Mein zweiter Sommer in Deutschland neigt sich dem Ende zu. Ich habe ihn in München verbracht, viel gearbeitet und auch viel erlebt. Ende Juli reiste eine meiner Freundinnen in meine Heimatstadt in der Ukraine. Sie floh vergangenes Jahr vor dem Krieg nach Norwegen. Jetzt musste sie nach Odessa, um wichtige Unterlagen abzuholen. Gerade als sie in der Stadt war, begannen massive Raketenangriffe. Über Nacht wurden etwa 25 Baudenkmäler in der Altstadt zerstört, darunter die berühmte Verklärungskathedrale. Niemand konnte schlafen. An diesem Tag übernachtete meine Mutter in einem Wohnmobil am Meer. Während des Raketenabschusses bebte es so sehr, dass Geschirr vom Tisch fiel. Als ich mit meinen Eltern und meiner Freundin telefonierte, hörte ich am Telefon ständig Explosionen. So laut, als wäre ich selbst dort gewesen. Plötzlich sind meine beiden Leben verschmolzen. Tausend Gedanken sind mir durch den Kopf geschwirrt: Was mache ich, wenn etwas Schlimmes passiert?
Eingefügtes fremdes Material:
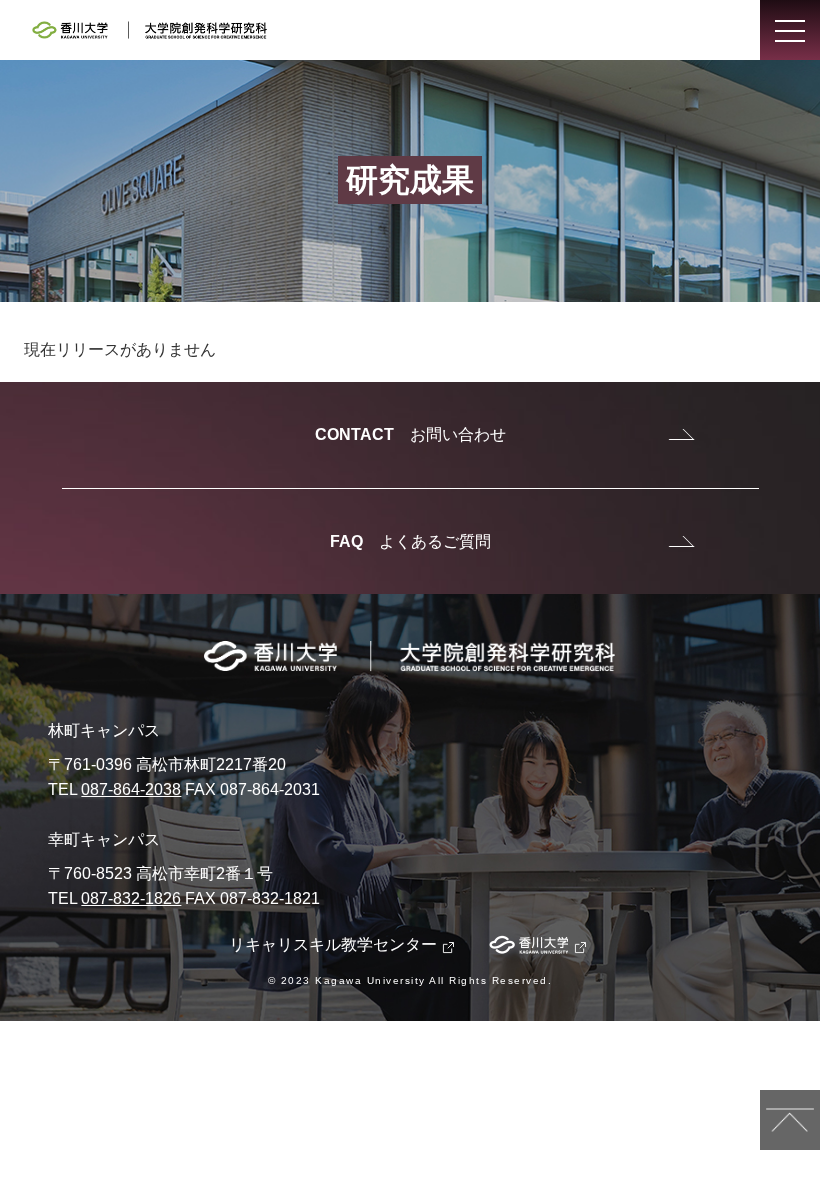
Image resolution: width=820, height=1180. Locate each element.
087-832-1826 (131, 898)
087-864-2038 (131, 789)
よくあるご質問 (410, 541)
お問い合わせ (410, 434)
Wie schnell kann ich Tickets kaufen, um zu ihnen zu fahren?
Am nächsten Morgen ging meine Mutter nach Hause zu meinem Vater und meine Freundin flog zurück nach Norwegen. Doch nun ist wieder eine Freundin von mir in die Ukraine gereist. Sie erzählte mir, dass es in der Stadt fast nichts gibt, was an den Krieg erinnert. Trotz der treibenden Minen schwimmen Menschen im Meer und sonnen sich auf dem Sand. Trotz Ausgangssperre wird in den Diskotheken bis spät in die Nacht gefeiert, als gäbe es kein Morgen. Sie hat München überhaupt nicht vermisst und will auch nicht mehr zurückkehren, sagte sie. So unterschiedlich sind die Erlebnisse. Meine Eltern haben das Land nicht verlassen und leiden dort jeden Tag, meine Freundin verbringt ihren Urlaub dort und spürt dabei nicht, dass Krieg ist.
Ich möchte in München bleiben. Jeden Tag denke ich daran, dass hunderttausende Flüchtlinge aus anderen Ländern, die schon in Europa sind, keine Möglichkeit haben, hier normal zu leben und zu arbeiten. An den Grenzen Europas werden viele Flüchtende zurückgedrängt oder auf dem offenen Meer ausgesetzt. Sie können keinen Asylantrag stellen. Wir Ukrainer haben großes Glück, dass wir hier so herzlich aufgenommen wurden. Das sollten wir immer wertschätzen.